[[ INPUT FOR THIS TASK open ]]

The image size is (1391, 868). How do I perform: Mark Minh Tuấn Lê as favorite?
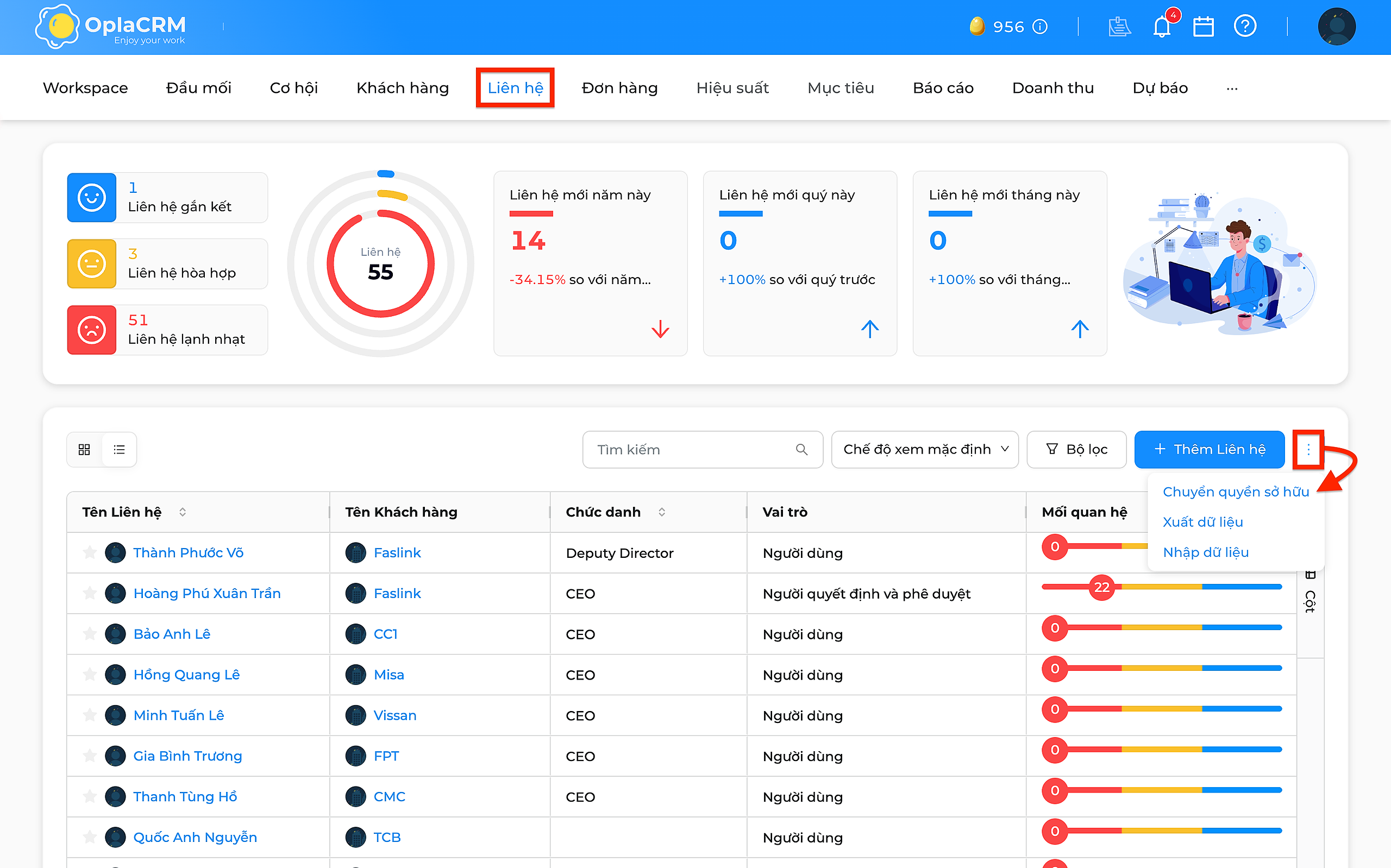[89, 715]
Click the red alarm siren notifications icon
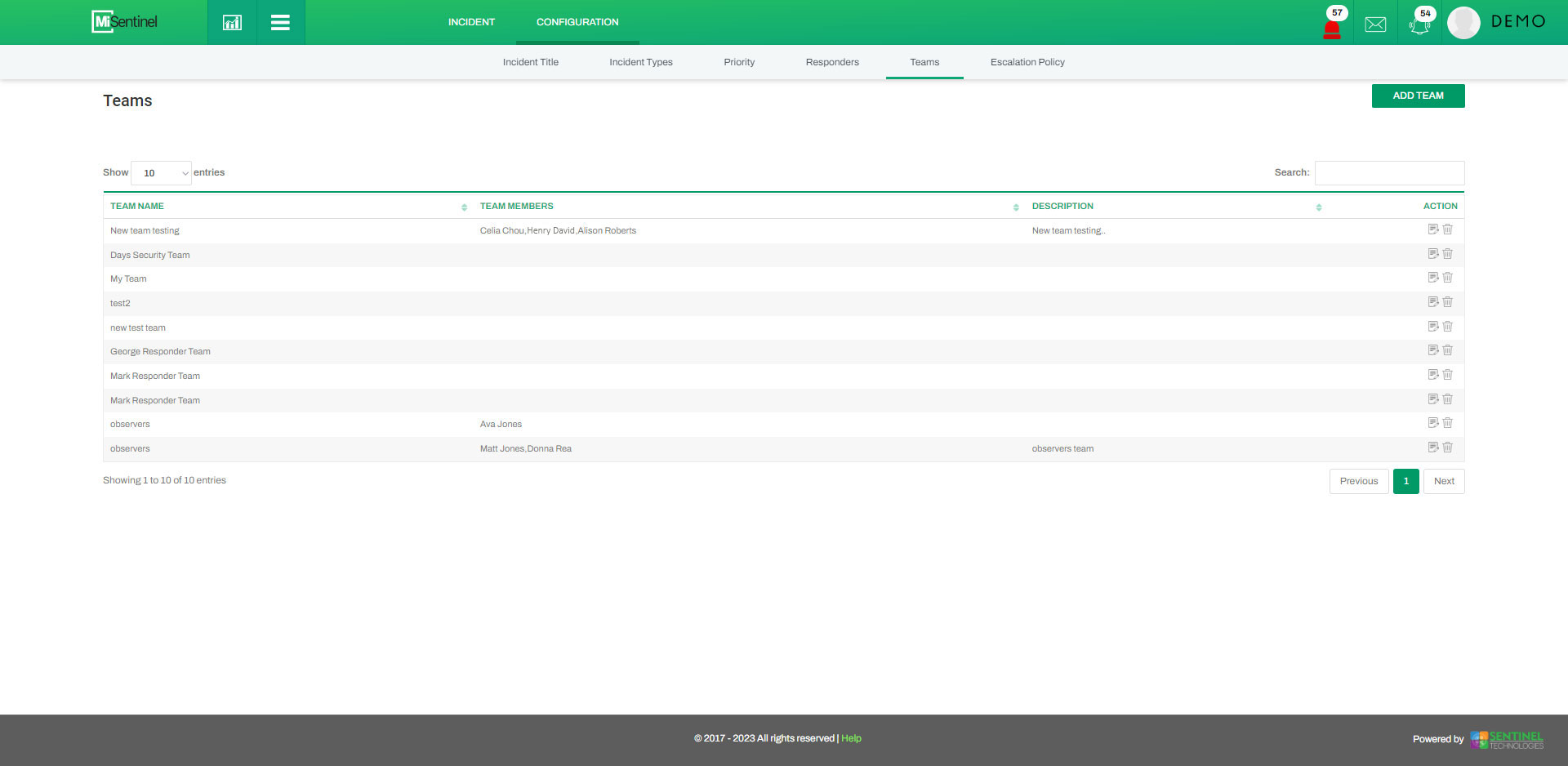This screenshot has width=1568, height=766. (1331, 28)
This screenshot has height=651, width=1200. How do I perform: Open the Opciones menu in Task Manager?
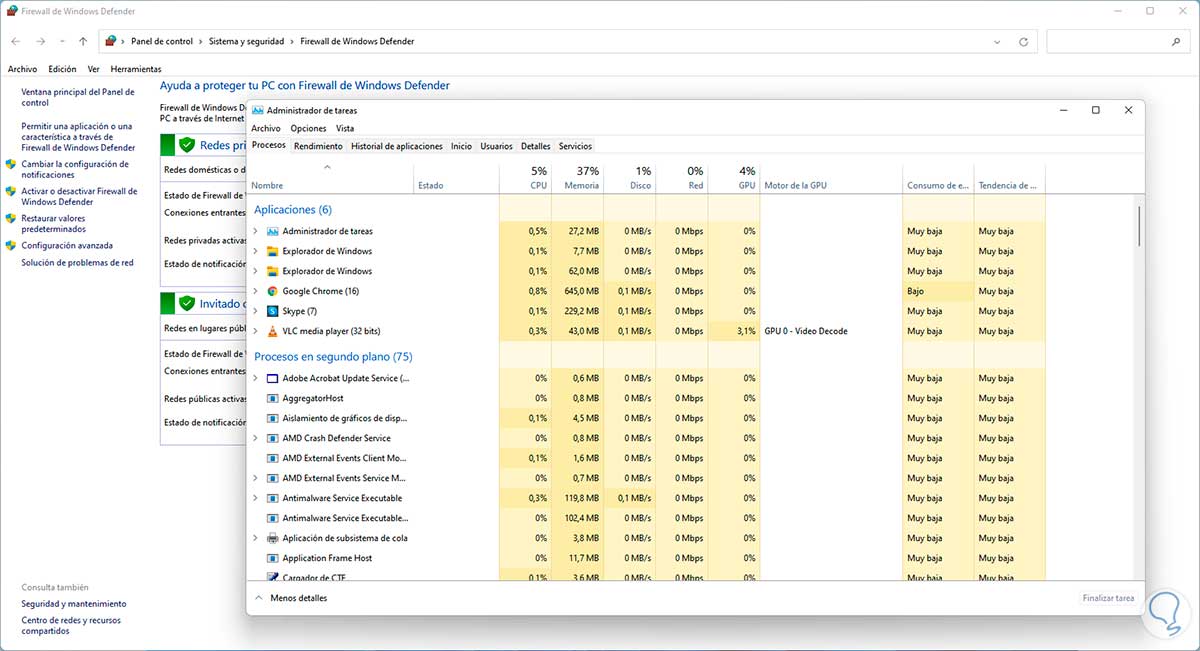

[[ INPUT FOR THIS TASK closed ]]

* _TASK OBJECTIVE_: From the line containing "Click the red alarm siren notifications icon" down to the last line of the records above, repeat every line exactly and nothing else, dropping any pictures.

* _RESULT OF THE EXERCISE_:
Click the red alarm siren notifications icon
This screenshot has width=1568, height=766. (1331, 28)
This screenshot has height=651, width=1200. How do I perform: Open the Opciones menu in Task Manager?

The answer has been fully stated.